Web and Accessibility
“Web Accessibility means that people with disabilities can perceive, understand, navigate and interact with the Web, and they can contribute to the web. Web accessibility also benefits others, including older people with changing abilities due to aging.” – W3C Web Accessibility Initiative
The term web accessibility originated to address the issues of access and impairments and to provide equal access and opportunity for the people with impairments using web based applications. The term web accessibility is also known as E-accessibility, digital accessibility and also online accessibility. Disabilities or impairments doesn’t just mean a person with wheelchair. Web accessibility comprises of various disabilities. Following are the major categories of the impairments and their symptoms2.
- Visual: Blindness, low vision, color‐ blindness
- Hearing: Deafness and hard‐of‐hearing
- Motor: Inability to use a mouse, slow response time, limited fine motor control
- Cognitive: Learning disabilities, inability to remember or focus on large amounts of information
Why Web Accessibility Matters
According to World Health Organization, over a billion people worldwide live with some kind of disability and 285 million have visual impairments (39 million are blind and 246 have low vision).
According to US Census report, nearly 1 in 5 people have some kind of disability.
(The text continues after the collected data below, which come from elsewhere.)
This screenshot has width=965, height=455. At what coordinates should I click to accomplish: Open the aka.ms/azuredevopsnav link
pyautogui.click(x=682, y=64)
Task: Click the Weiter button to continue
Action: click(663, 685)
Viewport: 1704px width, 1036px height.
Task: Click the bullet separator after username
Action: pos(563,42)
Around 59 million people in US have disabilities of some sort 5. These disabilities mainly are low vision, blind, deafness, hard of hearing, mobility, cognitive and learning. Also, according to Census Bureau, 7 million to 8 million people will be over age 85 and 214,000 will be over age 100 by 2020.
Disabilities are not necessarily from birth, it could be temporary as well. Web accessibility matters because there is a need to design interactions for the digital interfaces in such a way that should not restrict any sort of participation.
My research has determined that there are three main aspects to the awareness for the need for web accessibility. I have determined the following things: 1) Accessibility is mostly driven by the standards, federal laws and regulations for e.g., WCAG 2.0 (Web Content Accessibility Guidelines); 2) The issue of accessibility generally comes at the last stages of solution development cycles, typically after usability studies; and 3) the language and style of the standards and guidelines are very complex and technical, which discourage designers from incorporating accessibility at initial stages of design unless it is part of the requirements.
My projects are directed at facilitating designers and design students to understand two things. One is the broad concept of web accessibility and its importance. Second is how it can be embedded in the UX design process at a very early stage. My ultimate goal is to use different mediums (website, posters and videos) to create awareness and educate designers in an interesting and engaging ways.